La principale association qui soutient le projet, «Des Ailes pour l'Ouest», répond, 18 mois après, dans un communiqué du 26 septembre, que l'étude contradictoire coûts/bénéfices confiée à un cabinet hollandais (CE Delft), a été réalisée en quelques semaines quand des mois sont nécessaires à la DGAC pour expertiser objectivement cette problématique. Leur «rapport» montre que les commanditaires étaient tous opposés idéologiquement au transfert, et que certains membres y contribuaient sous couvert d'anonymat. Le mot-clé est, évidemment, idéologie, et quelques élus verts (pas tous) sont visés.
Les opposants viendraient de demander une nouvelle expertise au cabinet Cosynergie.
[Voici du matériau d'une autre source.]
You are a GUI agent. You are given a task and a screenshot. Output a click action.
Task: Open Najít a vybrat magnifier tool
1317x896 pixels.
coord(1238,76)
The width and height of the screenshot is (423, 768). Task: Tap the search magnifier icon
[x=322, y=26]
Ce cabinet avait déjà effectué, en 2003, des études qui avaient été utilisées par la commission du débat public.
La nouvelle étude voudrait contredire les études faites par la Direction générale de l'Aviation civile (DGAC) qui ont servi de base au projet soumis à l'enquête publique en 2006. La DGAC, d'une part, prévoyait la saturation de Nantes-Atlantique, dès que 5 millions de passagers seraient traités, d'autre part que le trafic ne souffrirait pas de limitation à Notre-Dame, puisqu'on pouvait y construire une deuxième piste. Elle indiquait un horizon de 7 millions de passagers en … 2042.
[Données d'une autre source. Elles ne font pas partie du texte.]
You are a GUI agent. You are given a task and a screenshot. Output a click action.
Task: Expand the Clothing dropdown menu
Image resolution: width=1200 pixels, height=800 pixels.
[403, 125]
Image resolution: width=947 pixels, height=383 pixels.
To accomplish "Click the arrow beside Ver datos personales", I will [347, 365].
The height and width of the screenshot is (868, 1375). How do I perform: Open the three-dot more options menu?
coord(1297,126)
Comme indiqué dans la thèse de Michel Carrard ( ( voir notre article )), la législation française et le contrôle aérien, tel qu'il est pratiqué, n'autorisent pas autant de mouvements d'avions que, dans d'autres pays (pas plus de 70 par heure). C'est pourquoi Gatwick (Londres) avec 9 millions de passagers n'est pas encore jugé saturé, même si un projet de seconde piste pour... 2025 vient d'être dévoilé.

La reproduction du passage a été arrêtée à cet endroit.